Beauté pour tous

La Maison Tellier

par Jérôme Florio le 23/11/2013

Note: 7.5    
Morceaux qui Tuent
Prison d'Eden
Exposition universelle


La Maison Tellier est un groupe de la campagne (normande) en campagne : "Beauté pour tous" est le programme politique de leur quatrième disque. Promesses tenues ?

La ligne suivie depuis leurs débuts est celle d'un folk-rock aux teintes très américaines. "L'art de la fugue" (2009) consacrait déjà un passage à la langue française : c'est désormais confirmé. Alors autant parler de la France. "Un bon Français", portée par des cuivres conquérants et un lyrisme rock déserté depuis Noir Désir, pourra faire couler de l'encre. Le texte remue le fond d'un délationnisme bien rance digne de la France de Vichy ; on peut bien sûr sans trop se forcer faire le parallèle avec la situation actuelle mais cela paraît un peu scolaire, du genre "j'ai bossé mon champ lexical sur le thème de la collaboration" : "corbeaux", "souche", "pain"… Va pour les années 30, pas plus.  

Le disque devient plus prenant quand il se contente du clair-obscur. Evocation de fantômes de cavalerie - hussards et dragons sabre au clair - sur "La fortune, l'honneur, les femmes (Loup blanc)" dans laquelle revient comme motif la figure du père. Laquelle sera bientôt foulée aux pieds par des enfants destructeurs dans le long final épique de "La maison de nos pères", où la guitare électrique reprend le dessus pour ne laisser derrière elle qu'un champ de ruines.
Le tournant du siècle pouvait pourtant laisser optimiste : "Prison d'Eden" et "Exposition universelle" (celle "à l'ombre de la Tour Eiffel" de 1900), exhalent un parfum sépia de fleurs fanées que l'on pourrait accrocher à la toilette de l'Odette de Marcel Proust.
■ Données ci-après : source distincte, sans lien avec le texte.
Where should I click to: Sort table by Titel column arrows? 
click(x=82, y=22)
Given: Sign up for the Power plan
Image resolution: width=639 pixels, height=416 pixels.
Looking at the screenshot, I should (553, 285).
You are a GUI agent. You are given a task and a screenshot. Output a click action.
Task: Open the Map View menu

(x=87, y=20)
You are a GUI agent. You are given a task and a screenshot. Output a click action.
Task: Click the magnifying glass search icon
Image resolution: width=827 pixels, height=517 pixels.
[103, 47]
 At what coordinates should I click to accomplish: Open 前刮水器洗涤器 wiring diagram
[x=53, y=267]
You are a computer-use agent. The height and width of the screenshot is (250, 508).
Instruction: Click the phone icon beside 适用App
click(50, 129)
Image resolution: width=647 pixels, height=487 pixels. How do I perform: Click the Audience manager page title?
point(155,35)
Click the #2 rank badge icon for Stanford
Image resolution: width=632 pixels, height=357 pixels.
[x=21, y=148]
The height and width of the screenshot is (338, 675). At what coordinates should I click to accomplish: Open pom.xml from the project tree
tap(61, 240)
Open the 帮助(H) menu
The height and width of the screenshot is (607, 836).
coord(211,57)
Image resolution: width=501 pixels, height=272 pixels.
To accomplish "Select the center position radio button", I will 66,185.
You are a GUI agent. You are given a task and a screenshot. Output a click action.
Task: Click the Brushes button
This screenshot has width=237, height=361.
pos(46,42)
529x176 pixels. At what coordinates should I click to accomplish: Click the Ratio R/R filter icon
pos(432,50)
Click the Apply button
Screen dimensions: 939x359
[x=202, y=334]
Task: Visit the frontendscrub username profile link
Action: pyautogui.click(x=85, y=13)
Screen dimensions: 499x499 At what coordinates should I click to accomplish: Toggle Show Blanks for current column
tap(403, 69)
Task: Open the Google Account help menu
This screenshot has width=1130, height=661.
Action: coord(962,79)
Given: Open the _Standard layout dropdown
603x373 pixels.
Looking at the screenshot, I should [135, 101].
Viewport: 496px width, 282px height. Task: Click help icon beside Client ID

Le narrateur et sa conquête se baladent insouciants parmi toutes les merveilles de l'exposition (léger effet catalogue), sans y déceler les signes d'une chute imminente : la fin de l'empire colonial, le spectacle des "Indiens en cage"… France de 1900, France de 2010 : comme si la société ne voyait pas le gouffre sous ses pieds ("Sur un volcan").

Le parallèle s'arrête brutalement ici. La deuxième partie de "Beauté pour tous" choisit la désertion. "Love boat" prend le large avec une histoire de poursuite maritime, du "Moby Dick" (Herman Melville) en plus paisible. Ambiance mâle de marins – "Aux sombres héros de l'amer" ou plutôt, au vu des arrangements, "Aux sombreros de l'amer" ! "A rebours", "Petit lapin" ou "Les beaux quartiers" creusent un sillon rock à la fois plus lourd et enlevé.

L'ambition de "Beauté pour tous" ne se lit qu'entre les lignes, pour laisser au final un sentiment de confusion. En s'arrêtant en chemin, en troquant le microscope contre une longue-vue, La Maison Tellier ne tient ses promesses qu'à demi.